━━ DOCUMENT PASSAGE ━━

If once more through ingenuity, courage, and good luck we find the submarine menace "well in hand," and go to sleep again-if we reach the end of the war without having experienced any sharp starvation, and go our ways to trade, to eat, and forget-What then? It is about twenty years since the first submarine could navigate-and about seventeen since flying became practicable. There are a good many years yet before the world, and numberless developments in front of these new accomplishments.
Hundreds of miles are going to be what tens are now; thousands of machines will take the place of hundreds.
We have ceased to live on an island in any save a technically geographical sense, and the sooner we make up our minds to the fact, the better. If in the future we act as we have in the past-rather the habit of this country-I can imagine that in fifteen years' time or so we shall be well enough prepared against war of the same magnitude and nature as this war, and that the country which attacks us will launch an assault against defences as many years out of date.

━━━
━━ INFORMATION ━━

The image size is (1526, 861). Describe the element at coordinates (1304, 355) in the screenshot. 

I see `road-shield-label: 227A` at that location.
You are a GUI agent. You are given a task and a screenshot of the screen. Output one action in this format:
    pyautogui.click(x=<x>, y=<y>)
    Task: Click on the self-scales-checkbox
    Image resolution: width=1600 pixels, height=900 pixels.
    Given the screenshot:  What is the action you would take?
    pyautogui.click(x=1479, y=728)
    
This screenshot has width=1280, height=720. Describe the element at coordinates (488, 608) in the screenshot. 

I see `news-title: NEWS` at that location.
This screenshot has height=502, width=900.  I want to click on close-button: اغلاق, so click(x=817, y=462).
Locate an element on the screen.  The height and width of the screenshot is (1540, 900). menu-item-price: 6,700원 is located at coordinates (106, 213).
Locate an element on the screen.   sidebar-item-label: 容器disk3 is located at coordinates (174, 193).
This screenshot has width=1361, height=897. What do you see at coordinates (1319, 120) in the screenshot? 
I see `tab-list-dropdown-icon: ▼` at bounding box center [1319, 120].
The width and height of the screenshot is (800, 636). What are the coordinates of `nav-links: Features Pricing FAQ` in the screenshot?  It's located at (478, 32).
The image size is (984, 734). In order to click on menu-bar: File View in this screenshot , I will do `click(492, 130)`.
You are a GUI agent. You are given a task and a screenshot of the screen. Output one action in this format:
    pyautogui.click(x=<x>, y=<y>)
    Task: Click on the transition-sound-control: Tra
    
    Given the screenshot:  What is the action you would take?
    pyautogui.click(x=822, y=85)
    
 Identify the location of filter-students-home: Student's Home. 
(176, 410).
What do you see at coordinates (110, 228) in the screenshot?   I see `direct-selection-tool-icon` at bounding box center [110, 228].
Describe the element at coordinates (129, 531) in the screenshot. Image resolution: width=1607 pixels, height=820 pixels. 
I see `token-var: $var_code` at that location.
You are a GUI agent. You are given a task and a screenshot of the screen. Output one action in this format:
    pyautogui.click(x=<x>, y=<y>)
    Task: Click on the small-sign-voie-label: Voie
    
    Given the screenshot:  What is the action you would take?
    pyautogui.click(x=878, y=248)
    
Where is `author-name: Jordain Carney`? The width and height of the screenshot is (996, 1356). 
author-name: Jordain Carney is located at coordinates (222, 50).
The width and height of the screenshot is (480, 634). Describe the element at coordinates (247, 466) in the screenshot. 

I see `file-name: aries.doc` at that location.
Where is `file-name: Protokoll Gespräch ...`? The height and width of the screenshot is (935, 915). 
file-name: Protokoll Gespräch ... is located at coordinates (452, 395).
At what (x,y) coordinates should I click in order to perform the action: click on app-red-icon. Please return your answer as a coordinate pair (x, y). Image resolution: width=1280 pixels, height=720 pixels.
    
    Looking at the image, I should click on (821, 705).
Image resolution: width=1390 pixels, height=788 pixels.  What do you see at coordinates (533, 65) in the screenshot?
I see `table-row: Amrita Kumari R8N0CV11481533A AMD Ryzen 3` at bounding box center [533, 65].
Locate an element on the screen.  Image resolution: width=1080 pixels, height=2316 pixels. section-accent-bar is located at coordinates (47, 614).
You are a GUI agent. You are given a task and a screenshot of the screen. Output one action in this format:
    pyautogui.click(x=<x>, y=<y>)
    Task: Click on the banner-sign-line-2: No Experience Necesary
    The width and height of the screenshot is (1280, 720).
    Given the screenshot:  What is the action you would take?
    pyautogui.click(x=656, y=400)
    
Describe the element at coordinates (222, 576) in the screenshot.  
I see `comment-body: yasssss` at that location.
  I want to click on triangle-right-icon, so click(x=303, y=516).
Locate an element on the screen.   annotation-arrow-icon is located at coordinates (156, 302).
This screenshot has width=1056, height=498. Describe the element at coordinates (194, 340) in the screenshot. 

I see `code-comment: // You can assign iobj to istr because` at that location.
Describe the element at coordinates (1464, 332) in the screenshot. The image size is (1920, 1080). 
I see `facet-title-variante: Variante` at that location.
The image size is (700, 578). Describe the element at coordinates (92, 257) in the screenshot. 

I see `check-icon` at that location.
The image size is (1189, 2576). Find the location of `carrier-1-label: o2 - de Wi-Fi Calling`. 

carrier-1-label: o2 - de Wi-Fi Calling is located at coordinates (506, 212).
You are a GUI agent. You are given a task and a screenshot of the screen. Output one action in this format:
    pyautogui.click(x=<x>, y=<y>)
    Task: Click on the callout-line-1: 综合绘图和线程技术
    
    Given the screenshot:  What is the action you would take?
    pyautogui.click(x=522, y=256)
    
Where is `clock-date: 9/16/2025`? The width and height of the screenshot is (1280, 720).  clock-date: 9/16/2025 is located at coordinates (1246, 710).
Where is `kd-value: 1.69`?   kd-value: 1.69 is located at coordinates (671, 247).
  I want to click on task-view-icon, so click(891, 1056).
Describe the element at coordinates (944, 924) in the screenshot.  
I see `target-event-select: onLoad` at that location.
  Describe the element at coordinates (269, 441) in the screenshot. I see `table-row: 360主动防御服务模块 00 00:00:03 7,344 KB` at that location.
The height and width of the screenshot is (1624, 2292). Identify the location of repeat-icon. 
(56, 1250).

━━━

THINGS TO DO ::
1. In the passage on submarines and flying, about how long has it been since flying became practicable?
2. Continue the passage on submarines, flying and the country's readiness for war, starting after its last sentence.

ANSWERS FOR THE EXERCISE ::
1. About seventeen years.

2.
I can imagine a war starting and well-nigh ending at once, by a quiet and simultaneous sinking, from under water and from the air, of most British ships, in port or at sea. I can imagine little standardised submarines surreptitiously prepared by the thousand, and tens of thousands of the enemy population equipped with flying machines, instructed in flying as part of their ordinary civil life, and ready to serve their country at a moment's notice, by taking a little flight and dropping a little charge of an explosive many times more destructive than any in use now. The agility of submarines and flying machines will grow almost indefinitely. And even if we carry our commerce under the sea instead of on the surface, we shall not be guaranteed against attack by air. The air menace is, in fact, infinitely greater than that from under water. I can imagine all shipping in port, the Houses of Parliament, the Bank of England, most commercial buildings of importance, and every national granary wrecked or fired in a single night, on a declaration of war springing out of the blue. The only things I cannot imagine wrecked or fired are the British character and the good soil of Britain.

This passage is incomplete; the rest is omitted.